La Fiscalía alemana acusa a Moscú de ordenar el asesinato de un rebelde checheno en Berlín

El 23 de agosto de 2019, un hombre montado en bicicleta se acercó por detrás a Tornike K., un ciudadano georgiano, en un parque del oeste de Berlín. Disparó con una pistola Glock 26 con silenciador, derribando a la víctima. El acusado se acercó y le disparó dos veces más a la cabeza. Tornike K. murió en el acto. El presunto autor fue después detenido cerca de la escena del crimen y está en prisión preventiva.

La Fiscalía General considera ahora al acusado, Vadim K., sospechoso de asesinar al antiguo rebelde checheno por orden de Rusia, mientras que Moscú ha negado hasta el momento cualquier relación con el crimen. También se le acusa de posesión ilegal de armas. Las revelaciones amenazan con tensar aún más la ya tirante relación entre Berlín y Moscú.

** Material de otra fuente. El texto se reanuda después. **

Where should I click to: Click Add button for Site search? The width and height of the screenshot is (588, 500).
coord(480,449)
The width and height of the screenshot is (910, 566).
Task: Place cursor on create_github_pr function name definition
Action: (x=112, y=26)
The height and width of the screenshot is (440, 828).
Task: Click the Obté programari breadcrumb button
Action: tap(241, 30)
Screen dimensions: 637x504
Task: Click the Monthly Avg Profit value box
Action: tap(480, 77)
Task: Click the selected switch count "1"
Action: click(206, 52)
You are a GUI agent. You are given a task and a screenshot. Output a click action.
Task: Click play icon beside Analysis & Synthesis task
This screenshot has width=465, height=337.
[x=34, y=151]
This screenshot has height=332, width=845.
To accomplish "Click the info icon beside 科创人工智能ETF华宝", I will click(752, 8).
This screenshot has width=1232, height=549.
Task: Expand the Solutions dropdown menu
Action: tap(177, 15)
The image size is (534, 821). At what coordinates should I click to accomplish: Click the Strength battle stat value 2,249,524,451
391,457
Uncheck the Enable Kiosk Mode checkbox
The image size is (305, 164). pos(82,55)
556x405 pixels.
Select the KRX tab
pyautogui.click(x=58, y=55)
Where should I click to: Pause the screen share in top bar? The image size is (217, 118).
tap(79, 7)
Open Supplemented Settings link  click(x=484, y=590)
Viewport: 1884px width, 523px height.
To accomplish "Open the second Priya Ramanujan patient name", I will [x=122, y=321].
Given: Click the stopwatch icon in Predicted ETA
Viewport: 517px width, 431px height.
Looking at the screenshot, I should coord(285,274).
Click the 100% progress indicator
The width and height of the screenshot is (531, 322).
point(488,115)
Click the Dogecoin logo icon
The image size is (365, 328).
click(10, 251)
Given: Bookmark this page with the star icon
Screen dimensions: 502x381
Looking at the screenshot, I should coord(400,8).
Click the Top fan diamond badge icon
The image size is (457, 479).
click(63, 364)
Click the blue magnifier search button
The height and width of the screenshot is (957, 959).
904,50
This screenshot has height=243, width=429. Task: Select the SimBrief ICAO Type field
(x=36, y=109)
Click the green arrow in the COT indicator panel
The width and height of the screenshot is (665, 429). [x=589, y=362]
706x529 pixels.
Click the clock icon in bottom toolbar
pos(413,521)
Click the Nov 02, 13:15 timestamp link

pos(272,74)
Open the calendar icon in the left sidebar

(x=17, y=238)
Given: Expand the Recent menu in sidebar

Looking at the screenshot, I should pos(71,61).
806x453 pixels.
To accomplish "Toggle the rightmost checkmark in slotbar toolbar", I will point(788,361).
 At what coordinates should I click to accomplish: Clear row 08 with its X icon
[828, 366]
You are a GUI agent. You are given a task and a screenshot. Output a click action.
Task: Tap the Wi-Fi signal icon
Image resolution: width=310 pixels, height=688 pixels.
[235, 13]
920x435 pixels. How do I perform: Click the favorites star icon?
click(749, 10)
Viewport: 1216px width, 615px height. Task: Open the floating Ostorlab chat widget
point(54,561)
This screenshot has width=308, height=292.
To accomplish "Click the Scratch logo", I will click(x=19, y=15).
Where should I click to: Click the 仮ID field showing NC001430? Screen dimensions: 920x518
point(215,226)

El ministro de Exteriores alemán, Heiko Maas ha considerado este jueves desde Viena que se trata de un incidente “extremadamente grave” y ha añadido que Alemania “se reserva el derecho de tomar medidas”. El pasado mayo, la canciller Angela Merkel ya utilizó un tono especialmente duro contra Moscú, al trascender el resultado de otra investigación que apunta también a Rusia y que tiene que ver con su supuesta participación en el ciberataque contra el Parlamento alemán en 2015. 
En una nota, la Fiscalía indica que en una fecha desconocida, pero anterior al 18 de julio de 2019, las autoridades rusas ordenaron al acusado matar a Tornike K, un ciudadano de 40 años de origen checheno y nacionalidad georgiana. La víctima había permanecido en Alemania como solicitante de asilo desde finales de 2016.
Los investigadores alemanes consideran que el motivo del asesinato fue la oposición de Tornike K. al Estado ruso como rebelde checheno entre 2000 y 2004. Sostiene la Fiscalía, además, que en 2008 reunió una unidad de voluntarios para luchar en Osetia del Sur durante el breve enfrentamiento entre Georgia y Rusia en agosto de ese año. Moscú acusaba a Tornike K. de pertenecer a un grupo terrorista. Cree la Fiscalía que el acusado “aceptó la orden estatal de matar porque esperaba una recompensa financiera o compartía la motivación de matar a un disidente”.
La exposición de los hechos de los investigadores indica que Vadim K. voló de Moscú a París el 17 de agosto de 2019 y de allí a Varsovia tres días después. En la mañana del 22 de agosto, salió del hotel y emprendió rumbo a Berlín, donde llegó a mediodía. Para entrar en el espacio Schengen, Vadim K. utilizó un pasaporte con una identidad falsa y el nombre de Vadim S., que había sido expedido por el Servicio de Inmigración en Briansk, al suroeste de Moscú en julio. Con ese documento solicitó un visado en el consulado francés en Moscú, que le fue concedido.